====== Input records ======

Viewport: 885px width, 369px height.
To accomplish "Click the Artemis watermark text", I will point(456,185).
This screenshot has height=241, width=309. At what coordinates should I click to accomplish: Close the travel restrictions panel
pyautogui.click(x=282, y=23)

======
====== Input records ======

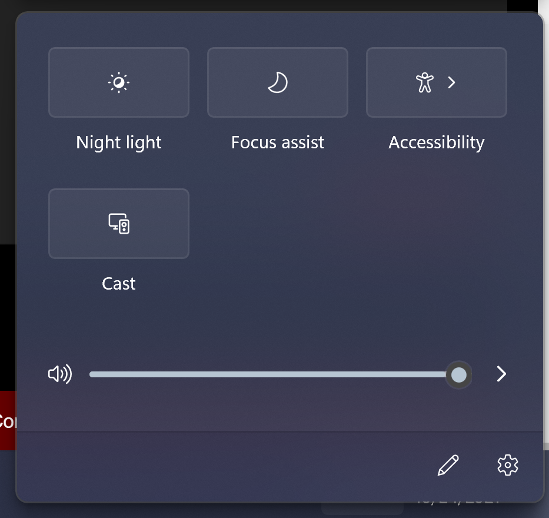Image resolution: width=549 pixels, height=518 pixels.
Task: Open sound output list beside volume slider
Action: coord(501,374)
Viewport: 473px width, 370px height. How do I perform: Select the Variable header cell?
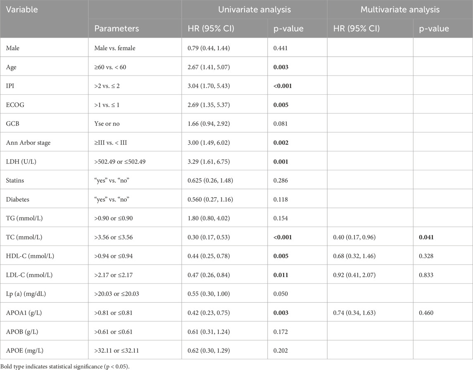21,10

======
====== Input records ======

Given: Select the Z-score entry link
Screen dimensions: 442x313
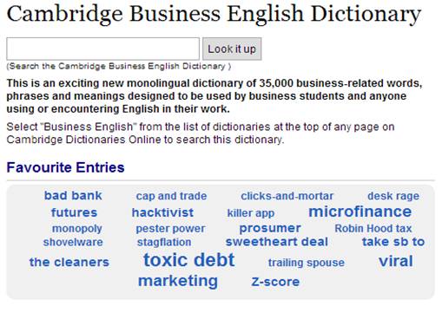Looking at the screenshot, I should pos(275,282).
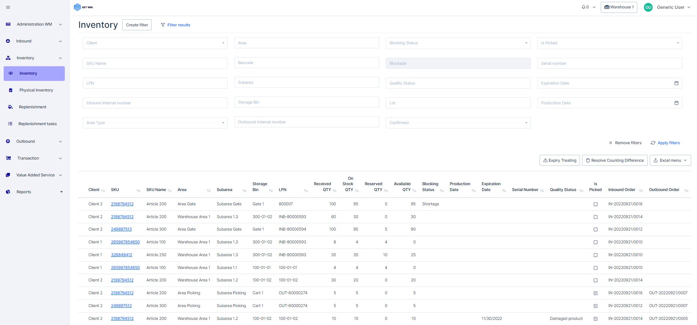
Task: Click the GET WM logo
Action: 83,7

======

Could you quote, word for word, the lines from the one containing "This screenshot has" through the one containing "pyautogui.click(x=282, y=23)", including both of those lines?

This screenshot has height=241, width=309. At what coordinates should I click to accomplish: Close the travel restrictions panel
pyautogui.click(x=282, y=23)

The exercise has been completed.